## START
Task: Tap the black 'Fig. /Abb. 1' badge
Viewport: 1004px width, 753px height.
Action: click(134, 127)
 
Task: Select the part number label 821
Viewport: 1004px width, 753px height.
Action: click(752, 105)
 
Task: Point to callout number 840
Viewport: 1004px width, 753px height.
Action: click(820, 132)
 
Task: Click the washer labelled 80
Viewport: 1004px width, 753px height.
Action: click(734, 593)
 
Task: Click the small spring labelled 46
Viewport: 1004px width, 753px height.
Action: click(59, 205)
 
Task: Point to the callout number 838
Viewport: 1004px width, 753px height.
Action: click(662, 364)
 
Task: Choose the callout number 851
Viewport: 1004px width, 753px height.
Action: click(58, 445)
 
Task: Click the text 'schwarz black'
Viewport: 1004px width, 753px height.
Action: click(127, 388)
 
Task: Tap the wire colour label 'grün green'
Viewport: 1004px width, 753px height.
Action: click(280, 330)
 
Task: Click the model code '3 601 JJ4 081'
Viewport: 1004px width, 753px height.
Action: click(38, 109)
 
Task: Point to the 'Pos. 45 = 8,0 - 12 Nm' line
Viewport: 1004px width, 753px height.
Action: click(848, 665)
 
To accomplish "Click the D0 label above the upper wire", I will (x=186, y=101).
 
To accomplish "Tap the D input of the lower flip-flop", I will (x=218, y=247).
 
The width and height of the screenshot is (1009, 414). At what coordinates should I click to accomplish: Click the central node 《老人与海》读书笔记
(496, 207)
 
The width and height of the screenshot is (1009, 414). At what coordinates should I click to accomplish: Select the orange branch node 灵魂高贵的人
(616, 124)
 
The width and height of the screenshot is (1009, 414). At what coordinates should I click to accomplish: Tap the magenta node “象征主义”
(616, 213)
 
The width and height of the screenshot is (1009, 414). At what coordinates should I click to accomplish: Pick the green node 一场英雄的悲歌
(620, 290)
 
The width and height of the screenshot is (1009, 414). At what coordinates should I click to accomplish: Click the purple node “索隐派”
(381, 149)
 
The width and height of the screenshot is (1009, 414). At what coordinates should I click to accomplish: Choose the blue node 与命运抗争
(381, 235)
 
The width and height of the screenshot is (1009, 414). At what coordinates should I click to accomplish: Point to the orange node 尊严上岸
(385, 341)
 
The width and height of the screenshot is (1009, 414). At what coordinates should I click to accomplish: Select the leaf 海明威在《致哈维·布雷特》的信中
## END
## START
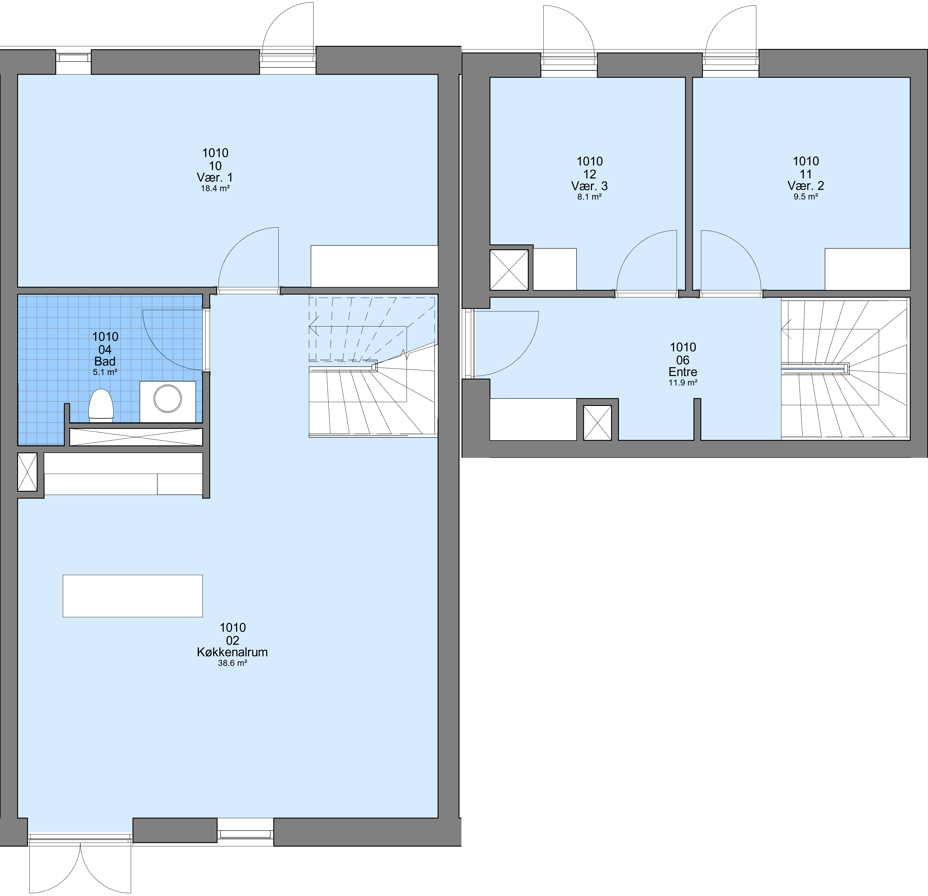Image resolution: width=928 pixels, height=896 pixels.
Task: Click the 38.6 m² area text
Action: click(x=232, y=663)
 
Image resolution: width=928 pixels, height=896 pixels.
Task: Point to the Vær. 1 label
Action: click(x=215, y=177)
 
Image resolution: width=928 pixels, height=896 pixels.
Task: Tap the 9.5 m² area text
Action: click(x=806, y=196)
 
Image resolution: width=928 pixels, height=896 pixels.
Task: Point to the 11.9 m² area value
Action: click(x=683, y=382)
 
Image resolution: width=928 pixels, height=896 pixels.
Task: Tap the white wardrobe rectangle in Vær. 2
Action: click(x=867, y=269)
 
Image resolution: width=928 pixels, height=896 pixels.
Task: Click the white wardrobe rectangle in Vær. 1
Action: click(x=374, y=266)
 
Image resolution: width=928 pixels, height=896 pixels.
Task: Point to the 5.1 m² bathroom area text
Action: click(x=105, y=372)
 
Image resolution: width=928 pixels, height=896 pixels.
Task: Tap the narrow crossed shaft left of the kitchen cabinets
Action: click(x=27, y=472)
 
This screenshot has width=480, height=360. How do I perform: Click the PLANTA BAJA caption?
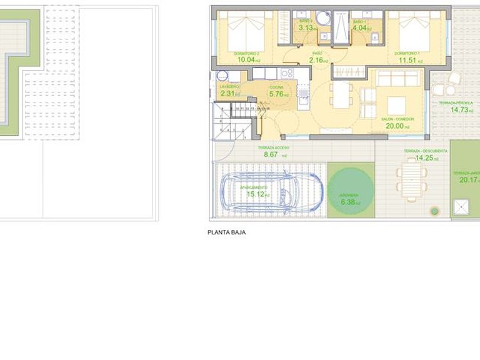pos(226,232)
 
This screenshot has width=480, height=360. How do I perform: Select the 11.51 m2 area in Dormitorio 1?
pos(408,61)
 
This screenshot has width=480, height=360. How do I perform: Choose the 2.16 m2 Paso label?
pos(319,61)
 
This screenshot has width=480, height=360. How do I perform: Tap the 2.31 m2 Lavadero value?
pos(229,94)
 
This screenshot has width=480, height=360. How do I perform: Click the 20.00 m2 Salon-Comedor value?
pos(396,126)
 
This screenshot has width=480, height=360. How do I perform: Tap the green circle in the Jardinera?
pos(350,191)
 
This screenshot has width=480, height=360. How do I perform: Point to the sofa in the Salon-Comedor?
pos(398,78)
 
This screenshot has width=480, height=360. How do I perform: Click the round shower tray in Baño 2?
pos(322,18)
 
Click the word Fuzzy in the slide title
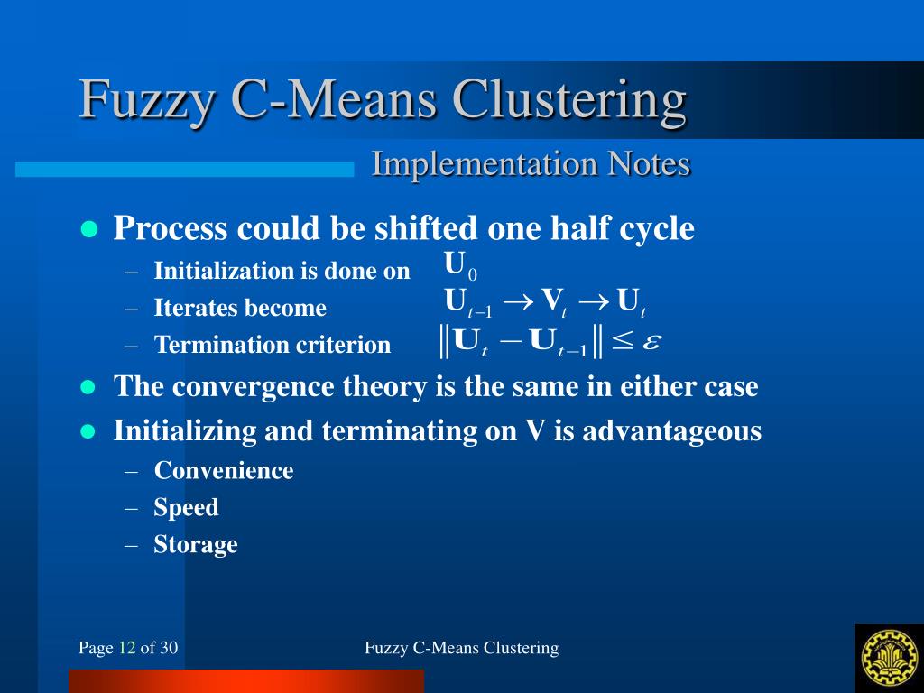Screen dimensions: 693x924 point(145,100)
## END
## START
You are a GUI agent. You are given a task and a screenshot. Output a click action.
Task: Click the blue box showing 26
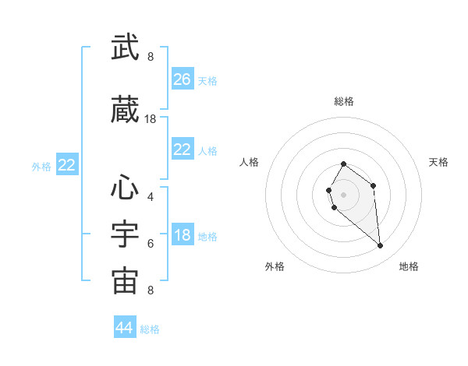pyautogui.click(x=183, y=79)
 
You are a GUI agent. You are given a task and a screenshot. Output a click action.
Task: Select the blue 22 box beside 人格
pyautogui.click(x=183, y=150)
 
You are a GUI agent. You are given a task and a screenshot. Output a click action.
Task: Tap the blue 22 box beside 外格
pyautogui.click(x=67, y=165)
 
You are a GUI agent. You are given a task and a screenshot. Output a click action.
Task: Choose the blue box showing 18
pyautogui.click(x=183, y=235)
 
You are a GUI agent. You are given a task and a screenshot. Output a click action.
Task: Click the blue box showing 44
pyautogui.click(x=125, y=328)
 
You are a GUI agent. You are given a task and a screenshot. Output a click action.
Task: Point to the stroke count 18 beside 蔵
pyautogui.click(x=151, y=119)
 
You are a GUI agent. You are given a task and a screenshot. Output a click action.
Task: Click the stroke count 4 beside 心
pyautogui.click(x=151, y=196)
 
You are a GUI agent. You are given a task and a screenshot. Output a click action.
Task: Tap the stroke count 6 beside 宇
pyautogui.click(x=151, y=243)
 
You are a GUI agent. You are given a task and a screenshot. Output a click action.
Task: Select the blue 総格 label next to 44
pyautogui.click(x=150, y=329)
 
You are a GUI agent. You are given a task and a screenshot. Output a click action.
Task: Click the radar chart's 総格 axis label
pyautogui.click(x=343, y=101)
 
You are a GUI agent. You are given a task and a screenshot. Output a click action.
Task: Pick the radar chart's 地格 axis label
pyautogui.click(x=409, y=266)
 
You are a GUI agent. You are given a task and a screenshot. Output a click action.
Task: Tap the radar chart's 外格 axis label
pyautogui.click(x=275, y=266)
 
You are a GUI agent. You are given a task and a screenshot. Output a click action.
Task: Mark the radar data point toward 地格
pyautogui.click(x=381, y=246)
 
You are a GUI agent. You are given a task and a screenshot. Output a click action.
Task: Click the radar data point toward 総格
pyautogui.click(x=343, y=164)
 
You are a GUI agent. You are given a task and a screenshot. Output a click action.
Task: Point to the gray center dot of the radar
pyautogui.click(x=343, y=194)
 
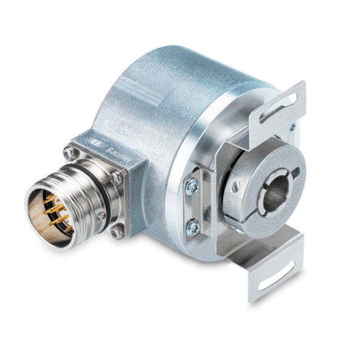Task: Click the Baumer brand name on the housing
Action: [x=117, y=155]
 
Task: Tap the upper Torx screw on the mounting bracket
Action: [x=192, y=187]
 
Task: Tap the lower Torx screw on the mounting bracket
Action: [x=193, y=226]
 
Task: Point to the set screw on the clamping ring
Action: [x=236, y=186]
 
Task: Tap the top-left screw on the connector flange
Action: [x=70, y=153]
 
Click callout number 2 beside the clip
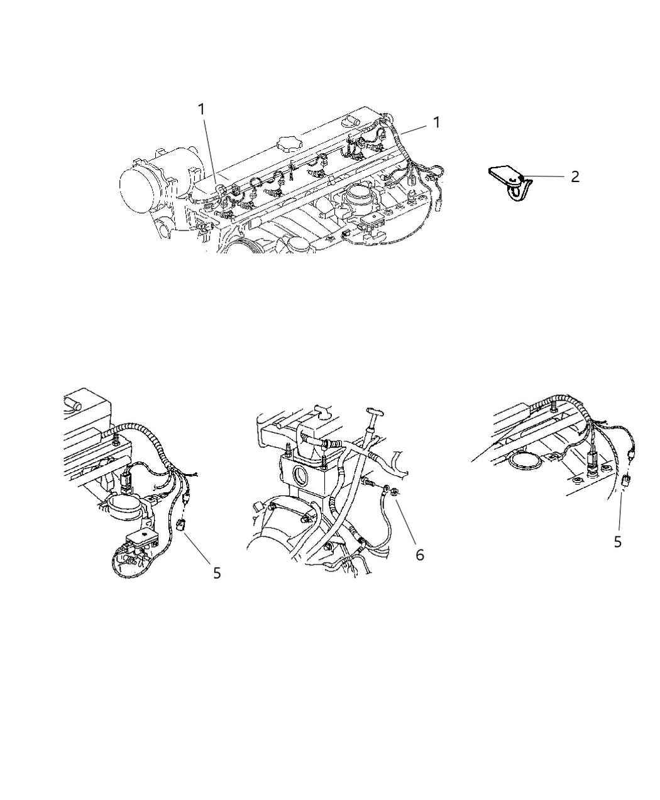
## END
• _GOAL OF THE EXERCISE_:
Put the rows starting at the line containing "PLANTA BAJA caption?" and ending at the line containing "pos(350,191)" into a JSON list of strings, one string per line, with blank lines left out. Leave the pictures out of the answer.

• _THE RESPONSE_:
[
  "This screenshot has width=480, height=360. How do I perform: Click the PLANTA BAJA caption?",
  "pos(226,232)",
  "This screenshot has width=480, height=360. How do I perform: Select the 11.51 m2 area in Dormitorio 1?",
  "pos(408,61)",
  "This screenshot has width=480, height=360. How do I perform: Choose the 2.16 m2 Paso label?",
  "pos(319,61)",
  "This screenshot has width=480, height=360. How do I perform: Tap the 2.31 m2 Lavadero value?",
  "pos(229,94)",
  "This screenshot has width=480, height=360. How do I perform: Click the 20.00 m2 Salon-Comedor value?",
  "pos(396,126)",
  "This screenshot has width=480, height=360. How do I perform: Tap the green circle in the Jardinera?",
  "pos(350,191)"
]